Records from a data collection

=== Begin Enclosure ===

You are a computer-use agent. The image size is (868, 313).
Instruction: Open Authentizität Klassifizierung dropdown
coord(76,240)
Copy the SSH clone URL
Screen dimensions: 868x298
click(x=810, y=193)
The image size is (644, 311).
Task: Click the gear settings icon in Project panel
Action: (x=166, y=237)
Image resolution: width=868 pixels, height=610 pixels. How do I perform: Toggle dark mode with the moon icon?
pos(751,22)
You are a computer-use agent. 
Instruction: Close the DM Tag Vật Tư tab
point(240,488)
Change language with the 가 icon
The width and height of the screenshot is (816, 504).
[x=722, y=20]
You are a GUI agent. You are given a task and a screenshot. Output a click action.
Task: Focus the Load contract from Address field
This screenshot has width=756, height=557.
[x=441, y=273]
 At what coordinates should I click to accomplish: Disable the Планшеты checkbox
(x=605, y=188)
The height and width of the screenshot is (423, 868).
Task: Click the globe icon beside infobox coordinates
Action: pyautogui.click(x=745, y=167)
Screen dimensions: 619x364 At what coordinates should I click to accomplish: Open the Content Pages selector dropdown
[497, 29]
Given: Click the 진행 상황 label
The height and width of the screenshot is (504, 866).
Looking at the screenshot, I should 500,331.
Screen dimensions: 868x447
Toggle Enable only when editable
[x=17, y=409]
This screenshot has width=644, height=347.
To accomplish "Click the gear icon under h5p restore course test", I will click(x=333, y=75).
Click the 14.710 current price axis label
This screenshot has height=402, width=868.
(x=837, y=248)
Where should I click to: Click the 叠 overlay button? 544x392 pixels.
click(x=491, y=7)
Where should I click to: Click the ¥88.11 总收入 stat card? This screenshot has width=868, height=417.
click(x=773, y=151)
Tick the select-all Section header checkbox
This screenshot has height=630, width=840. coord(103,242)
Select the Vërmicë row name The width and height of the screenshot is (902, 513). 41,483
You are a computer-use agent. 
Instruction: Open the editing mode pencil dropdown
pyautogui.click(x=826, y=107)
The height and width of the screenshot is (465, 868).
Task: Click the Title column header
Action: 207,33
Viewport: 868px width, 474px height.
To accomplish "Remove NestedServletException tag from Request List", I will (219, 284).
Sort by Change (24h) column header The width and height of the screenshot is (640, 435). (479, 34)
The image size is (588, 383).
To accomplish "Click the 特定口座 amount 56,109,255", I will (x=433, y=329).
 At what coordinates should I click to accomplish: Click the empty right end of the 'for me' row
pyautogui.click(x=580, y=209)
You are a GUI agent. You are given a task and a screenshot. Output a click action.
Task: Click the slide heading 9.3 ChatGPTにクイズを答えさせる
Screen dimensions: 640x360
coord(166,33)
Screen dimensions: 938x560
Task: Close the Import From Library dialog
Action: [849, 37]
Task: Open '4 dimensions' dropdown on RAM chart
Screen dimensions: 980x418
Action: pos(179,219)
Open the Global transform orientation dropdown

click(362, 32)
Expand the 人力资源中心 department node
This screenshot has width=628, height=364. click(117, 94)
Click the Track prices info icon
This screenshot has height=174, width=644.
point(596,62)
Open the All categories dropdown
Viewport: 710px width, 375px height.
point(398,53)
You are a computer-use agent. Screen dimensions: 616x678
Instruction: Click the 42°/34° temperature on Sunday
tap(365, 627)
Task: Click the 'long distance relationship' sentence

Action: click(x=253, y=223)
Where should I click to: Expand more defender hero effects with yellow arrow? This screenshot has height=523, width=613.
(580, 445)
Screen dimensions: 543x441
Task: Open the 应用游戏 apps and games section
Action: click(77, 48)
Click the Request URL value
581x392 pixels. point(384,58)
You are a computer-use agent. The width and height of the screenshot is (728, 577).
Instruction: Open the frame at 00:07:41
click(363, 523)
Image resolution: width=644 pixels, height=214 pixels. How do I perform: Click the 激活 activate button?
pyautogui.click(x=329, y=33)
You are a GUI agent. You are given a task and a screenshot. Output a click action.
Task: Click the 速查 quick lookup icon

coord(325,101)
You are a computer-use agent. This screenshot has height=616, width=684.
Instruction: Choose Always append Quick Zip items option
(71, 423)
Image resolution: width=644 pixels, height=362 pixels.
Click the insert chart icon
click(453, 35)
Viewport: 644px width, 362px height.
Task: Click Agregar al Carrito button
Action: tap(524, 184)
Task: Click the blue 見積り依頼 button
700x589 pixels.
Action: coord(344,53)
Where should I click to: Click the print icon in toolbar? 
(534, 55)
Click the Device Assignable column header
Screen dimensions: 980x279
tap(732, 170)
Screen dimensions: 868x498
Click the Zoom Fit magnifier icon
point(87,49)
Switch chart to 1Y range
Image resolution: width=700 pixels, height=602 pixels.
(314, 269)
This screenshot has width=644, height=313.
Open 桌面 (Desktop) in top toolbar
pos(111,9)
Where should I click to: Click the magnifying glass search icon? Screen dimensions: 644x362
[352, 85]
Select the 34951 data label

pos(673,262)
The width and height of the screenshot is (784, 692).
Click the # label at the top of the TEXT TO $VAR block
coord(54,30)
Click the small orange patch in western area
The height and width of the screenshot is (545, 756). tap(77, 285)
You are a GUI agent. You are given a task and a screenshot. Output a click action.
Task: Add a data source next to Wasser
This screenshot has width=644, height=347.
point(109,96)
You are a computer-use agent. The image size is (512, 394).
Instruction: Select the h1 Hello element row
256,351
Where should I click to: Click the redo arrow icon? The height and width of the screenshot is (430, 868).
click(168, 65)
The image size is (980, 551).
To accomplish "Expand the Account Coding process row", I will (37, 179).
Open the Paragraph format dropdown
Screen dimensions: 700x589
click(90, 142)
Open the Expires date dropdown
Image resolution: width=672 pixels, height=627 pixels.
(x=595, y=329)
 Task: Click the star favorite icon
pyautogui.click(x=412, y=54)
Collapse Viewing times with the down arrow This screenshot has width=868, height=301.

=== End Enclosure ===

- Task to complete: Give the data again exactly, line for line.

- Answer for this exercise:
You are a computer-use agent. The image size is (868, 313).
Instruction: Open Authentizität Klassifizierung dropdown
coord(76,240)
Copy the SSH clone URL
Screen dimensions: 868x298
click(x=810, y=193)
The image size is (644, 311).
Task: Click the gear settings icon in Project panel
Action: (x=166, y=237)
Image resolution: width=868 pixels, height=610 pixels. How do I perform: Toggle dark mode with the moon icon?
pos(751,22)
You are a computer-use agent. 
Instruction: Close the DM Tag Vật Tư tab
point(240,488)
Change language with the 가 icon
The width and height of the screenshot is (816, 504).
[x=722, y=20]
You are a GUI agent. You are given a task and a screenshot. Output a click action.
Task: Focus the Load contract from Address field
This screenshot has width=756, height=557.
[x=441, y=273]
 At what coordinates should I click to accomplish: Disable the Планшеты checkbox
(x=605, y=188)
The height and width of the screenshot is (423, 868).
Task: Click the globe icon beside infobox coordinates
Action: pyautogui.click(x=745, y=167)
Screen dimensions: 619x364 At what coordinates should I click to accomplish: Open the Content Pages selector dropdown
[497, 29]
Given: Click the 진행 상황 label
The height and width of the screenshot is (504, 866).
Looking at the screenshot, I should 500,331.
Screen dimensions: 868x447
Toggle Enable only when editable
[x=17, y=409]
This screenshot has width=644, height=347.
To accomplish "Click the gear icon under h5p restore course test", I will click(x=333, y=75).
Click the 14.710 current price axis label
This screenshot has height=402, width=868.
(x=837, y=248)
Where should I click to: Click the 叠 overlay button? 544x392 pixels.
click(x=491, y=7)
Where should I click to: Click the ¥88.11 总收入 stat card? This screenshot has width=868, height=417.
click(x=773, y=151)
Tick the select-all Section header checkbox
This screenshot has height=630, width=840. coord(103,242)
Select the Vërmicë row name The width and height of the screenshot is (902, 513). 41,483
You are a computer-use agent. 
Instruction: Open the editing mode pencil dropdown
pyautogui.click(x=826, y=107)
The height and width of the screenshot is (465, 868).
Task: Click the Title column header
Action: 207,33
Viewport: 868px width, 474px height.
To accomplish "Remove NestedServletException tag from Request List", I will (219, 284).
Sort by Change (24h) column header The width and height of the screenshot is (640, 435). (479, 34)
The image size is (588, 383).
To accomplish "Click the 特定口座 amount 56,109,255", I will (x=433, y=329).
 At what coordinates should I click to accomplish: Click the empty right end of the 'for me' row
pyautogui.click(x=580, y=209)
You are a GUI agent. You are given a task and a screenshot. Output a click action.
Task: Click the slide heading 9.3 ChatGPTにクイズを答えさせる
Screen dimensions: 640x360
coord(166,33)
Screen dimensions: 938x560
Task: Close the Import From Library dialog
Action: [849, 37]
Task: Open '4 dimensions' dropdown on RAM chart
Screen dimensions: 980x418
Action: pos(179,219)
Open the Global transform orientation dropdown

click(362, 32)
Expand the 人力资源中心 department node
This screenshot has width=628, height=364. click(117, 94)
Click the Track prices info icon
This screenshot has height=174, width=644.
point(596,62)
Open the All categories dropdown
Viewport: 710px width, 375px height.
point(398,53)
You are a computer-use agent. Screen dimensions: 616x678
Instruction: Click the 42°/34° temperature on Sunday
tap(365, 627)
Task: Click the 'long distance relationship' sentence

Action: click(x=253, y=223)
Where should I click to: Expand more defender hero effects with yellow arrow? This screenshot has height=523, width=613.
(580, 445)
Screen dimensions: 543x441
Task: Open the 应用游戏 apps and games section
Action: click(77, 48)
Click the Request URL value
581x392 pixels. point(384,58)
You are a computer-use agent. The width and height of the screenshot is (728, 577).
Instruction: Open the frame at 00:07:41
click(363, 523)
Image resolution: width=644 pixels, height=214 pixels. How do I perform: Click the 激活 activate button?
pyautogui.click(x=329, y=33)
You are a GUI agent. You are given a task and a screenshot. Output a click action.
Task: Click the 速查 quick lookup icon

coord(325,101)
You are a computer-use agent. This screenshot has height=616, width=684.
Instruction: Choose Always append Quick Zip items option
(71, 423)
Image resolution: width=644 pixels, height=362 pixels.
Click the insert chart icon
click(453, 35)
Viewport: 644px width, 362px height.
Task: Click Agregar al Carrito button
Action: tap(524, 184)
Task: Click the blue 見積り依頼 button
700x589 pixels.
Action: coord(344,53)
Where should I click to: Click the print icon in toolbar? 
(534, 55)
Click the Device Assignable column header
Screen dimensions: 980x279
tap(732, 170)
Screen dimensions: 868x498
Click the Zoom Fit magnifier icon
point(87,49)
Switch chart to 1Y range
Image resolution: width=700 pixels, height=602 pixels.
(314, 269)
This screenshot has width=644, height=313.
Open 桌面 (Desktop) in top toolbar
pos(111,9)
Where should I click to: Click the magnifying glass search icon? Screen dimensions: 644x362
[352, 85]
Select the 34951 data label

pos(673,262)
The width and height of the screenshot is (784, 692).
Click the # label at the top of the TEXT TO $VAR block
coord(54,30)
Click the small orange patch in western area
The height and width of the screenshot is (545, 756). tap(77, 285)
You are a GUI agent. You are given a task and a screenshot. Output a click action.
Task: Add a data source next to Wasser
This screenshot has width=644, height=347.
point(109,96)
You are a computer-use agent. The image size is (512, 394).
Instruction: Select the h1 Hello element row
256,351
Where should I click to: Click the redo arrow icon? The height and width of the screenshot is (430, 868).
click(168, 65)
The image size is (980, 551).
To accomplish "Expand the Account Coding process row", I will (37, 179).
Open the Paragraph format dropdown
Screen dimensions: 700x589
click(90, 142)
Open the Expires date dropdown
Image resolution: width=672 pixels, height=627 pixels.
(x=595, y=329)
 Task: Click the star favorite icon
pyautogui.click(x=412, y=54)
Collapse Viewing times with the down arrow This screenshot has width=868, height=301.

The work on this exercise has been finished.